A/S/L?
If you were born after the early 90s, what was once the standard in getting to know someone may seem like abbreviated nonsense. Before social media platforms took hold of most of our lives, AOL reigned supreme as the development of the World Wide Web drove the ubiquity of home computers and a meteoric fascination with online communications. Whether via email, instant messaging, or chat rooms, initiating conversation with another typically started this way. “A/S/L” (age/sex/location) was a new-fashioned colloquialism that offered fast facts on someone.
When considering your Audience Growth Strategy, it's important to note that the evolution of modern technology mirrors the progressive transformation of humanity. We are living in a time when most people are expanding the ways in which they define themselves, while the ad industry has created high-tech mechanics to help marketers find them. Real-time emergence of in-depth data availability plus the collective desire for self-introspection is changing everything about finding your audience.
Old school ways are no match for the new Roaring ‘20s.
How one defines themself today diminishes old-fashioned basics. Becoming a truly customer-centric brand requires letting go of methods created for a different era, and adopting contemporary methodology: relevant data that can empower any brand regardless of category, product, or media budget.
The personal interests of consumers are limitless. Modern marketing requires that we look at what defines a person outside of their demographic stats. Cultural upbringing, passion points, hobbies, politics, entertainment, unscripted belief systems, and environmental influences drive people to their anointed categorical definitions. Younger generations drive communal narratives and consequently endorse societal norms that eliminate ageism, sexism, or any importance on where you come from. But too often we see that when a target audience is established based on primitive data points of age, gender, geography, the brand’s ability to understand their consumers is diluted.

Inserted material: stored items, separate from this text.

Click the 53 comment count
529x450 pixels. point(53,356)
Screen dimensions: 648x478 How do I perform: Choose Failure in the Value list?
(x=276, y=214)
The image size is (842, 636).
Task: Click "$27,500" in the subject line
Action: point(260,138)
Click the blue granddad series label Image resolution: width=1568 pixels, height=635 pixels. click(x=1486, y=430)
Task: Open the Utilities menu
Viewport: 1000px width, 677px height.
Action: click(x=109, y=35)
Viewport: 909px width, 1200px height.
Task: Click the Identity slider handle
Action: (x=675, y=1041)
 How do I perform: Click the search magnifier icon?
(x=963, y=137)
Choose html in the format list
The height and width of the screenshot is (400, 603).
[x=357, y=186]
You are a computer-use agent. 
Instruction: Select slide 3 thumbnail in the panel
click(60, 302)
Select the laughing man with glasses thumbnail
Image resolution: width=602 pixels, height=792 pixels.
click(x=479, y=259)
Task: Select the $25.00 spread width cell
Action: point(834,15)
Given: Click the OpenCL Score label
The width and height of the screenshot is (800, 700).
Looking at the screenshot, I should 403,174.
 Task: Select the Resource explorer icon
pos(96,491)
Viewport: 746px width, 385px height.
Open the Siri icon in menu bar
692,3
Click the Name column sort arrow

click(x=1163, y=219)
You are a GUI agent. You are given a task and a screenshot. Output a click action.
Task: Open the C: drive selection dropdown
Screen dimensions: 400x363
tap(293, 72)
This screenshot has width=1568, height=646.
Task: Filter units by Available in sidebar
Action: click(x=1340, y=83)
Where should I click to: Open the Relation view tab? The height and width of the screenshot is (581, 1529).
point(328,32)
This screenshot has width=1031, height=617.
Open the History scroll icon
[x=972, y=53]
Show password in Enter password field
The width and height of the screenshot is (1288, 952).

Modern marketing requires that we look at what defines a person outside of their demographic stats.
As modern marketers, we can develop brand trust and leads to drive innovation organically by befriending our targets who embody diversification. There is no longer a need to fixate solely on media consumption trends. By finding an audience in their established comfort zones, brands can discover the latest and greatest platforms. This relationship often overhauls a flimsy media mix and requires campaigns to remain fluid for improved optimization.
The sole purpose of a media campaign is to distribute strategic messaging that creates relevance for a brand and informs consumers at the right time, in the right place. This creates the ultimate synchronization between mass awareness and hyper targeted tactics. Platforms and technology coexist to reach whatever segmentation is sought after. The risk of a weak target established at the onset, risks the reckless spend of an advertising budget that will likely yield little profit.
This is the era of annihilating assumptions.
The victory for modern marketers lies in their ability to connect on a human level. They no longer have to settle for pulling levers exclusively on age or gender, nor form assumptions based on two generalized factors. By connecting brands to interests, advertisers have the ability to broaden exposure to more audience subsets than ever before. Groups of like-minded people encompass all backgrounds and life stages. There are 70-year-olds that loved Game of Thrones, and college kids that crochet.
Back in the day, a beauty brand would simply try to reach women by assuming they fit an ideal target, and marry consumption data to typically find them watching a Lifetime movie, after they have locked their suburban doors and put their 2.5 kids to bed. Today beauty product sales are soaring, due in part by audience expansion that includes the outward affinity that comes from men and those that define themselves as non-gender specific. While women still constitute a majority of sales, you may need to look for them on a true crime or leadership podcast because the very definition of female-centric entertainment is itself far from what was characterized by old school tropes. Digital Media Strategies for the modern world are also a far cry from old school tropes.
Genuine outreach always wins.
Marketers are slowly coming to terms with the obligation to relinquish some control to their audience. Consumers no longer want to be told what they need and are more likely to engage with a brand that meets them where they meet their own needs. This establishes credibility, trust, and promotes authenticity.
While it is easy to illustrate why this is necessary, the how is rather complex.
For advertisers, this is a blank canvas that must support trial and error. There is a requirement to establish multiple audience personas that potentially align with a brand, and curate personalized messages to make audiences feel validated. From there, the universal approach of monitoring metrics informs which audience group achieves KPIs and goals. In time, personas are adjusted and refined to expose a brand’s true target audience.
Ad nerds rejoice: What seem like daunting cultural shifts are strengthening the tether between the real world and the digital world. Your grandmother is on TikTok, and that is great news, as knowing and broadening your audience is a strategic lever for growing revenue.